Welcome back to the blog!

This is the final post on the series of how to give your bland, builder-grade home a makeover. Did you miss the first parts of the series? Catch them here:

Part 1: Lighting

Part 2: Cabinet Pulls

Part 3: Doors

Part 4: Plumbing Fixtures

Today we’re talking all things trim and mouldings. And it’s more than just bulking up your baseboards.

Before we get started, let me give my standard disclaimer. If you see a photo here that you LOVE but it doesn’t go with the style of your home, please appreciate it, admire it, and move on. Just because you like something doesn’t mean it belongs in your home. (It’s my personal opinion that installing rough-hewn ceiling beams in a Victorian home should be a crime punishable by jail time.) Don’t try to make something work if it doesn’t fit your house’s style. For example, I LOVE this crown moulding.


But it doesn’t belong in my home because my style is casual and comfortable.

Furthermore, please make sure any millwork you install is an appropriate scale. 12” baseboards will look enormous in an 8’ room, and the ceiling will shrink down on you. 3” crown moulding will look out of place in a 12’ room- the room will feel oversized and cold (see below).

Now that we have the disclaimers out of the way, let’s talk about crown moulding. Crown can be difficult to install, so I recommend hiring a professional to do it (unless you’re a genius at geometry and angles).

Also remember that crown moulding is installed at an angle. So when you’re picking it out in the store, the moulding will be labeled the height of the material [the distance between ceiling and wall (4 ¼” in the photo below)], not how far down the wall your crown moulding is going to come (3 ¼” in the photo).

Pro tip: for short walls, you can install the longer part of your crown along the ceiling rather than on the wall, which is the traditional method. This will give the illusion of taller ceilings:

And for the love of all things holy, please don’t install rope lights behind your crown moulding. This will automatically make your brand spankin’ new moulding look like it was installed in 2005.

Also, it’s hideous.

Baseboards are the next place we can upgrade from tract-home style. There are gobs of tutorials on Pinterest on how to cheat taller baseboards.

To do this, you install a thin rail above your existing baseboard and paint the wall between the two the same color as your baseboard. Not the best method, in my opinion, since you’ll still be able to see the texture of your walls. If you want a professional look, you’ll need to hire a contractor to install new baseboards for you.

Styles range from contemporary and sleek to traditional and curvy:

Next up: chair rails & wainscoting. These additions work best in formal areas like dining rooms and libraries, but they can also give some character to smaller spaces like stairwells and hallways. Again, there are a lot of Pinterest tutorials on the subject, but this is not an area I would trust myself to DIY if I wanted it to look good.

Door frames may be an unexpected upgrade suggestion to you. I like updating door frames inside a special room like a library or master suite.
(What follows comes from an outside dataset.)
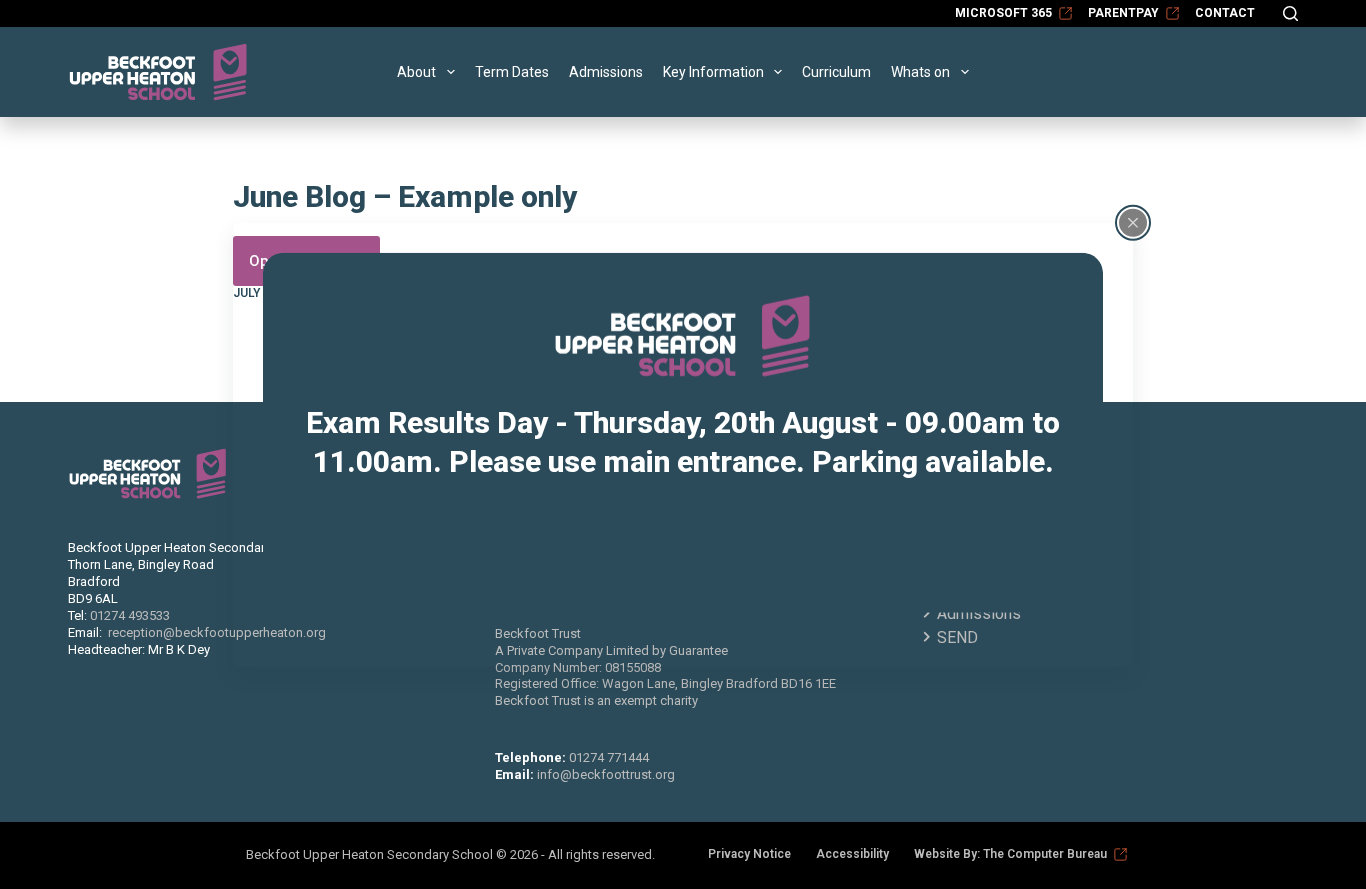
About (416, 72)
It adds a bit more glamour and sophistication. This works for window frames too. The best part is that you don’t have to redo the entire house- just one room at a time. Just look at the before/after below for proof of the degree of transformation.

Similar to door frames, room transitions can give your home a big character boost. Most homes built since the 2000s have open floorplans, so installing trim around room transitions is a great way to customize your home without losing the open feeling.

Ceiling beams can look fabulous, provided you have the right style home for them. Ceiling beams typically go with rustic country, farmhouse, cabin, craftsman, industrial and cottage homes.

Be very careful when deciding whether to install these in your home, because they can overwhelm a room quickly. You don’t want it to look like this:

If you can’t tell what’s wrong with this image, the biggest problem is that the rustic style of the beams doesn’t match the ornate cabinetry. Also, the beams take attention away from the pendants and the beautiful detailing around the glass cabinets. With interior design, less is usually more.

Last, but certainly not least, is painting. This is the most cost-efficient method of updating your home’s millwork.

My favorite, of course, is black.

To. Die. For.

But something can also be said for these gorgeous colors!

So, what do you think? Does your home need upgraded baseboards? Maybe you want to install some crown moulding and wainscoting in your formal dining room. Would you dare to paint your door frame pink?